**Supplied passage:**

The first camera to be loaded is defined as the world origin; its position will be (0, -H ,0) with H being its height.

3 Likes

Thanks! This is really helpful!

Thanks, that clarifies the coordinate system.

Following this, I noticed that in the calibration JSON from ZED360, the pose of the first loaded camera is essentially a pure translation, placing the camera origin at (0,−H,0) in IMAGE coordinates. However, the estimated height H does not match the physically measured camera height (I measured H′ in the real world).

Given this, would it be valid to define a simple linear correction (rigid translation) to adjust the first camera pose, so that the mapped point can be (0,−H′,0) instead of (0, H, 0)? Since there is a calibration error for the first loaded camera, if the relative position between the reference camera and other cameras, we can then apply the same correction consistently to all other camera poses in the calibration file.

From a geometric point of view, this would correct the world-frame vertical offset while preserving all inter-camera relative poses.

For example, the calibration result shows that the first loaded camera has a position (0 1.38 0) in the fusion world, where the origin point in fusion world is 1.38m right below the first loaded camera.

**Problem to work on:** From the camera calibration thread, return the passage starting with "Following this, I" and going on through "the calibration file.", copied word for word.

**Data section:**
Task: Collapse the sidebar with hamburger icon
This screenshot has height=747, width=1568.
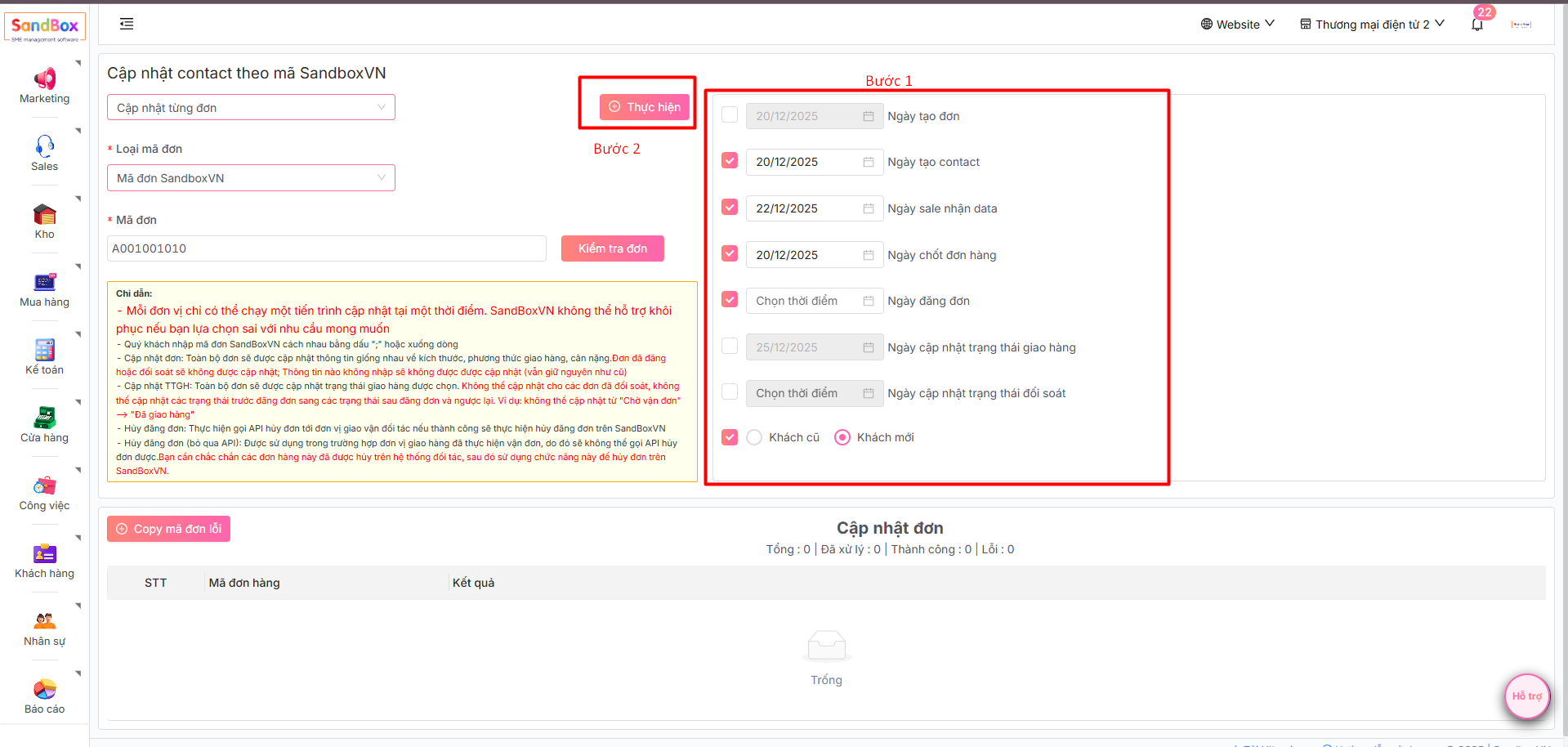Action: click(127, 24)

**Response:**
Following this, I noticed that in the calibration JSON from ZED360, the pose of the first loaded camera is essentially a pure translation, placing the camera origin at (0,−H,0) in IMAGE coordinates. However, the estimated height H does not match the physically measured camera height (I measured H′ in the real world).

Given this, would it be valid to define a simple linear correction (rigid translation) to adjust the first camera pose, so that the mapped point can be (0,−H′,0) instead of (0, H, 0)? Since there is a calibration error for the first loaded camera, if the relative position between the reference camera and other cameras, we can then apply the same correction consistently to all other camera poses in the calibration file.